* _Instructions for the task_
Scan the data below and pick out the lines containing the word "Given".

Saved data entries:

════════════════════

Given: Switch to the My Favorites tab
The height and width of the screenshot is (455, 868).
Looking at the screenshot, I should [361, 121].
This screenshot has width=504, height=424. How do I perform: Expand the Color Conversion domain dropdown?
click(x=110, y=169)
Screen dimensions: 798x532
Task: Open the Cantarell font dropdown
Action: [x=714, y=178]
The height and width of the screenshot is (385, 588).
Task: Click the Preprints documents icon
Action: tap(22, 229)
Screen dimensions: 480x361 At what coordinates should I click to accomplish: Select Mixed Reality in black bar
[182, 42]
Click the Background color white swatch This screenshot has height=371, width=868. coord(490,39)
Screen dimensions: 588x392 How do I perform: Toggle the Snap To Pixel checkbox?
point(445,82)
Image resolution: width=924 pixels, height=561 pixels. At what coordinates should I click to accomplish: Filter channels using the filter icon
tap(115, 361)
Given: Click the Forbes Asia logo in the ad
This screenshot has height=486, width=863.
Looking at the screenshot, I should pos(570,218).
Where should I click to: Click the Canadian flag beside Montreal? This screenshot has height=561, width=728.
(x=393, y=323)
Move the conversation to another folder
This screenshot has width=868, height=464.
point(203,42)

════════════════════

* _Output of the exercise_
Given: Switch to the My Favorites tab
Given: Click the Forbes Asia logo in the ad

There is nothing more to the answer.